Cloud Zone is brought to you in partnership with:

Eric is the Editorial Manager at DZone, Inc. Feel free to contact him at Eric has posted 804 posts at DZone. You can read more from them at their website. View Full User Profile

The Director of Education at Cloudera Offers an Insider View of Hadoop

  • submit to reddit
Last week, I attended a Hadoop Tutorial presented in Durham, NC by Sarah Sproehnle, the Director of Educational Services at Cloudera.  The tutorial offered both an informative, high-level history of the software framework that has been generating a lot of buzz in surprisingly different industries.  When I caught up with Sarah after the tutorial, she told me that one aspect of the design of this tutorial was to cut through a lot of the buzz surrounding Hadoop in order to provide a diverse audience with "what Hadoop is really about" and show how they can use it.  I still had a few more questions related to Hadoop, Big Data, and how Hadoop appeals to the Java community.  Here's what she had to say.

DZone:  How do you think that Hadoop (and Big Data processing / analytics) will impact the overall developer space over the next few years?

Sarah Sproehnle:  We're seeing a tremendous investment in developers moving from traditional back end database development to the Hadoop space. Processes that used to be coded in PL/SQL or that relied on large in-memory state are now being written using Hadoop for data processing and HBase for real-time applications. A lot of applications that were built on top of databases, where developers struggled to fit non-relational paradigms into relational stores, are now being built more quickly and with access to data at any scale.

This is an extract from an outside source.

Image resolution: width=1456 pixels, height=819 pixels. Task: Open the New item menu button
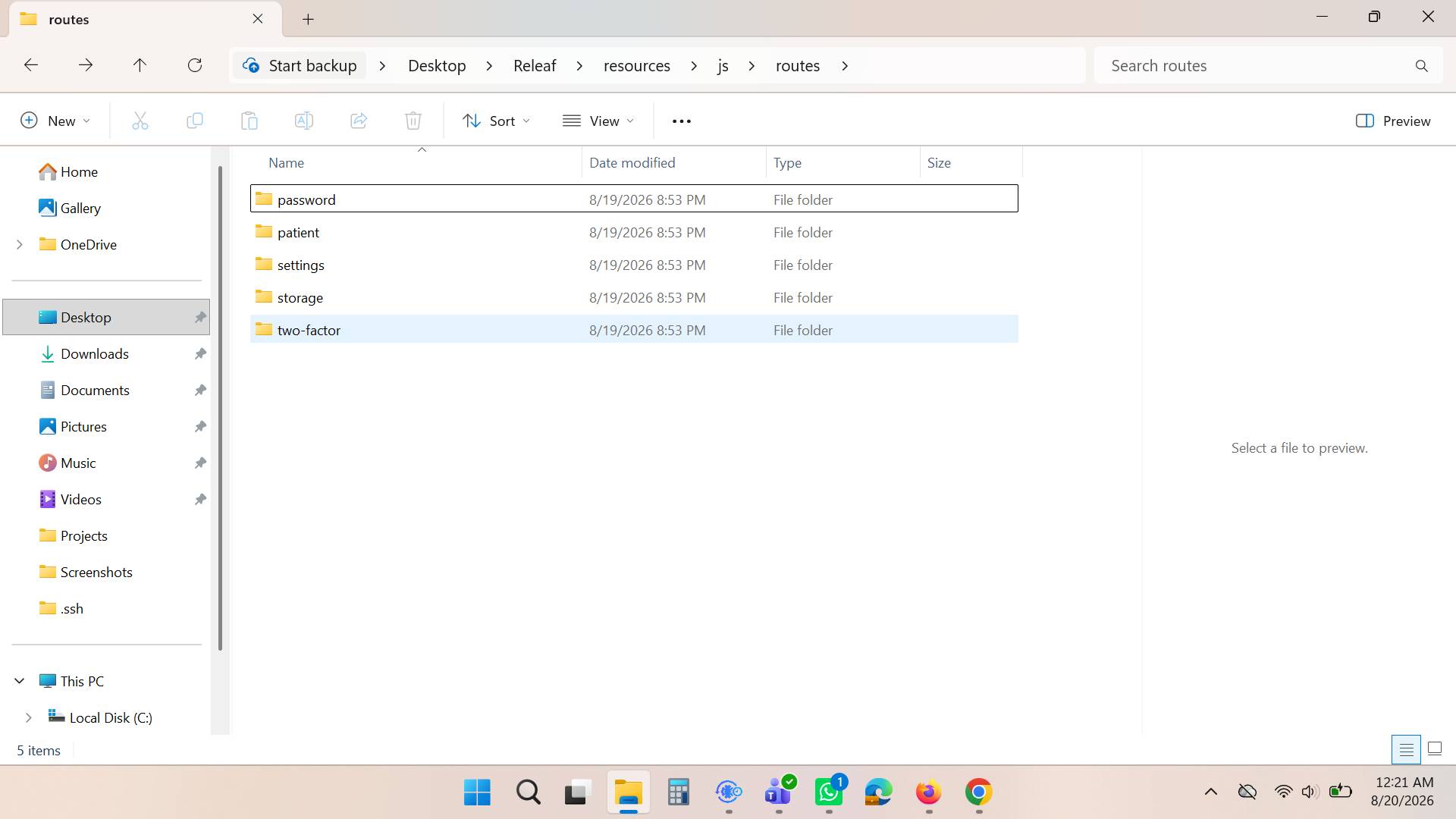[55, 121]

DZone: You covered some common implementations of Hadoop in your presentation - which of these do you think is the most innovative or interesting?

Sarah Sproehnle:  A lot of people use Hadoop to do complex data processing such as billing mediation and transaction reconciliation. Similarly, Hadoop is a popular tool for recommendation engines and predictive modeling. At the forefront through is people building real-time interactive applications on top of HBase. These are driving both data serving (such as user profiles or POIs) and as the basis for incremental analytics where business can monitor how their systems are behaving in real-time.

DZone:  What are some cool tools (or uses) of Hadoop in development or coming up that Java developers should be aware of?

We're seeing a lot of interest in higher level libraries that make Hadoop much more accessible to Java developers. For example Crunch (here and here and is a FlumeJava inspired library. We've been hearing some very positive feedback from Java developers who want a lot of the mechanics of MapReduce taken care of but don't want to write in Hive or Pig.
Published at DZone with permission of its author, Eric Genesky.

(Note: Opinions expressed in this article and its replies are the opinions of their respective authors and not those of DZone, Inc.)


Fahmeed Nawaz replied on Tue, 2012/06/12 - 11:05am

This is needed less since the 2.2 version of the driver. The connection pool is now thread-aware and will use the same connection (in the thread) as long as the pool isn't depleted between operations."

Unless the thread calls db.requestDone(), how would this pool know it is safe to reuse the connection? Too much time between API calls by the thread?

John Smith replied on Tue, 2013/02/19 - 5:17am

 This is actually the kind of information I have been trying to find. Thank you for writing this information.      interior designs singapore


Comment viewing options

Select your preferred way to display the comments and click "Save settings" to activate your changes.